Portsmouth City Council has forked out thousands in damages to defence giant Qinetiq over the way it blocked the firm turning a stretch of land near Fort Cumberland, in Eastney, into a road.
Qinetiq was awarded planning permission in 2005 to build three blocks of flats overlooking the nudist beach, and wanted to build a road to the site.
But the former Lib Dem-run council refused and when taken to court by Qinetiq, it argued the legally-protected Dartford warbler was nesting nearby and could be harmed.
It also feared the road would block public access to the beach and go over council land.
The council lost and had to pay £150,000 in costs – but finally agreed to the road being built and has now forked out another £325,000 as a settlement to Qinetiq for the amount spent on legal fees.
Councillor Donna Jones, leader of the council, blasted the Lib Dems, saying they had gone against the advice of council lawyers that they would lose since planning had already been given for the development.
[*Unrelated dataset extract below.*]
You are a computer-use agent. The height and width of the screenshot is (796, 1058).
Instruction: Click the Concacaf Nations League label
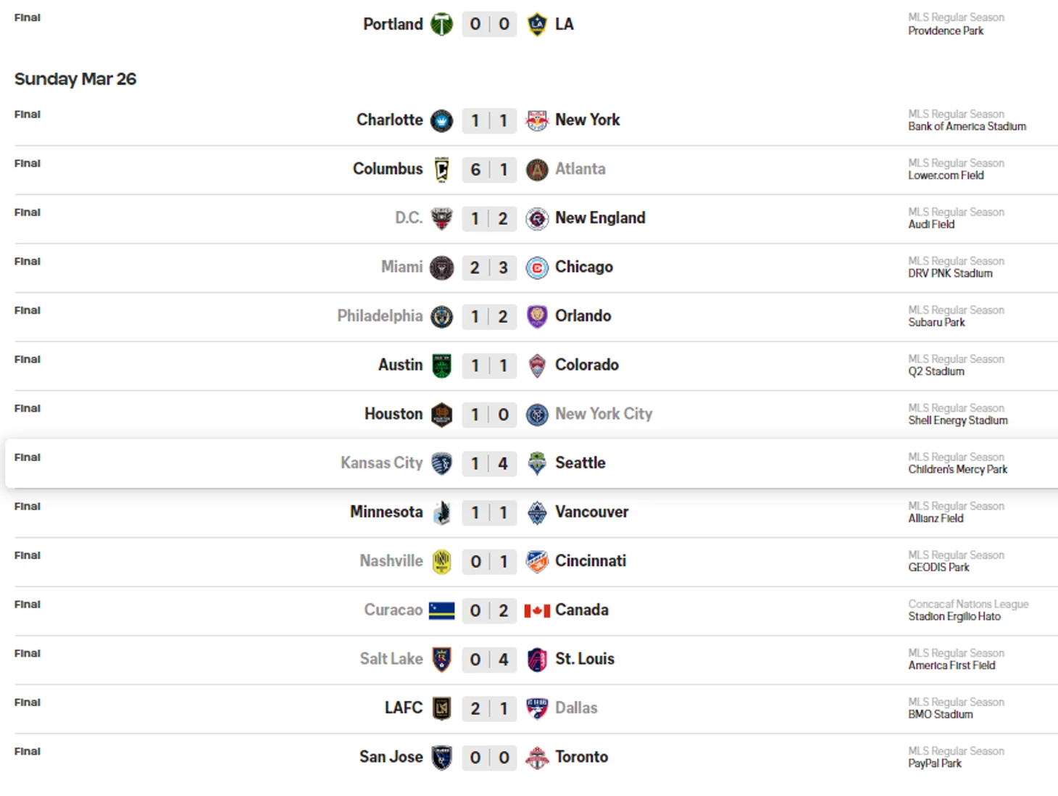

‘It is absolutely disgraceful we have had to pay this money,’ she said.
‘This is yet another diabolical example of a poor decision taken by the previous administration, it shows their complete lack of business acumen.’
‘That money would have paid for 74 school crossing patrols in the city.’
While the company can now build its road, it no longer has planning permission as too much time has lapsed, so a fresh bid will have to be made.
Tory ward councillor Luke Stubbs said it was alarming given the council is already strapped for cash.
‘The planning committee shouldn’t have given the original 2005 application,’ he said. ‘I was concerned about the widening of the road but it was one of those things that kept going round and round, and it became clearer that the Lib Dems were overplaying their hands.’
Cllr Gerald Vernon-Jackson, Lib Dem group leader, said while it was a disappointing amount of money, the battle ultimately stopped ‘tower blocks’ going up along the coast and prevented a strip of the beach being privatised.
Qinetiq says it now wants to work on future proposals.
A company spokesman said: ‘Now the legal case has been settled, we look forward to working with the council to develop new plans for the site, taking into consideration the environment and what is best for the local community.’
Saga over flats saw access to beach being restricted
NATURISTS launched a campaign to stop the development amid fears that it would prevent them using the beach.
Although it has never been officially designated a nudist beach, it has been used by naturists for more than 40 years.
The city council’s refusal to let QinetiQ create a proper access resulted in the company barred the public from accessing the beach and putting up ‘keep out’ signs.
QinetiQ had originally hoped to get £1.2m from the council in legal costs, but a compromise was reached with lawyers on both sides.